-- AVAILABLE DATA --
============

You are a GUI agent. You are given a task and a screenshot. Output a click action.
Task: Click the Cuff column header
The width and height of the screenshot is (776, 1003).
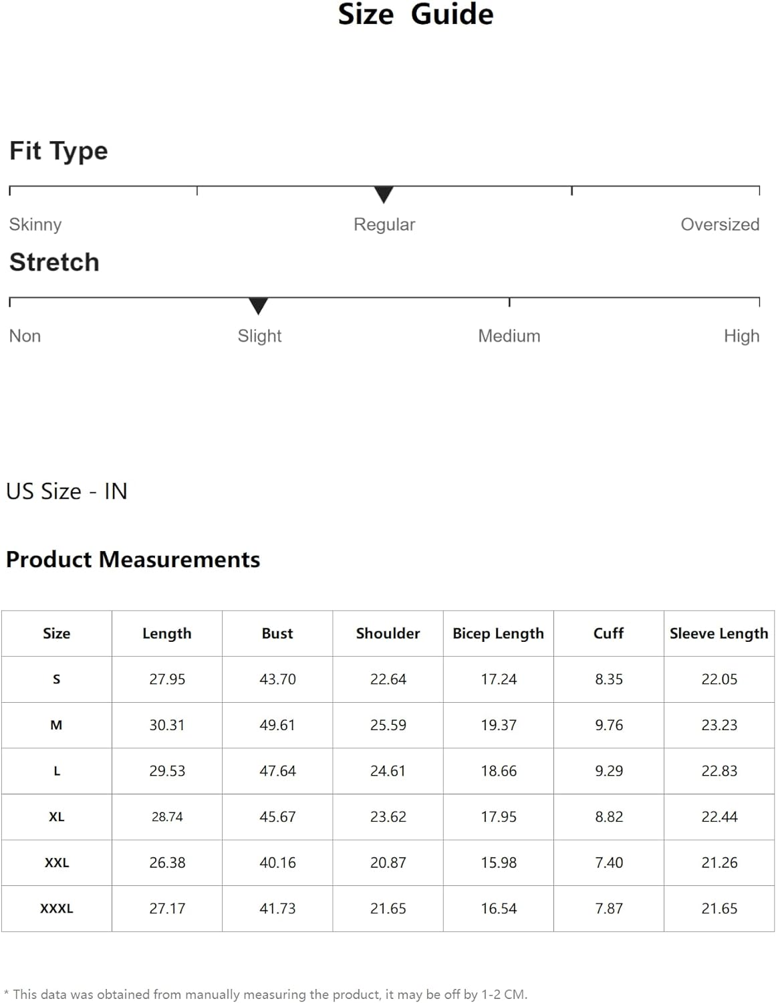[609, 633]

============

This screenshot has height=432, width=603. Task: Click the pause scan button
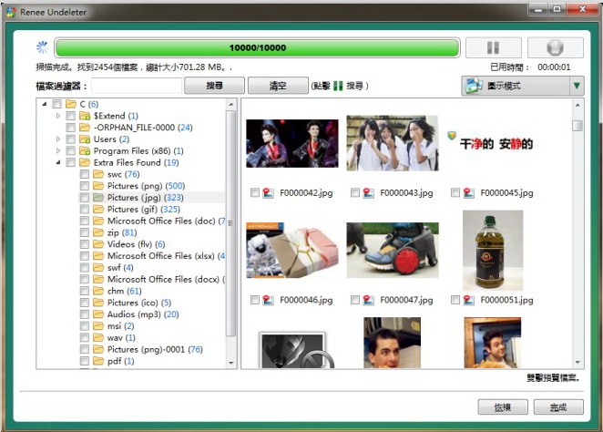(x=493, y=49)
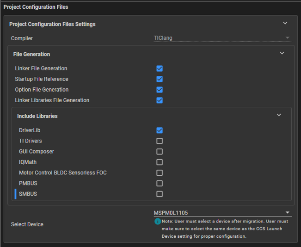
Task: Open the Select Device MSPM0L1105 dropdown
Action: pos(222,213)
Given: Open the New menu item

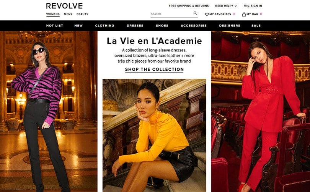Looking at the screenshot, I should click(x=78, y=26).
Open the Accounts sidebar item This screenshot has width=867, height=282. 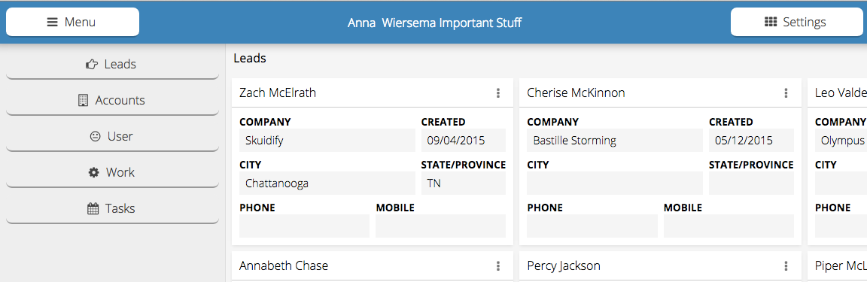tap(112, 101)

============

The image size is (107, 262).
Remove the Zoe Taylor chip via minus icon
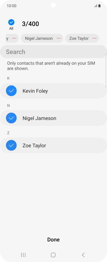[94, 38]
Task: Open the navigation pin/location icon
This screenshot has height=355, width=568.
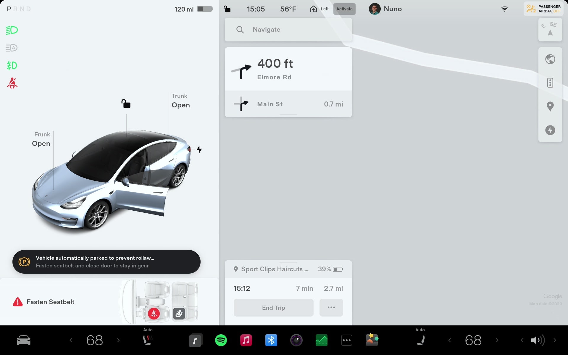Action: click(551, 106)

============

-- REQUEST --
Repeat the material from the line containing "This screenshot has height=432, width=603." through the line containing "Looking at the", keeping both of those lines. Omit the pictures.

-- EXERCISE RESPONSE --
This screenshot has height=432, width=603. Task: Click the pause scan button
(x=493, y=49)
Task: Open the Select Device MSPM0L1105 dropdown
Action: pos(222,213)
Given: Open the New menu item

Looking at the screenshot, I should click(x=78, y=26).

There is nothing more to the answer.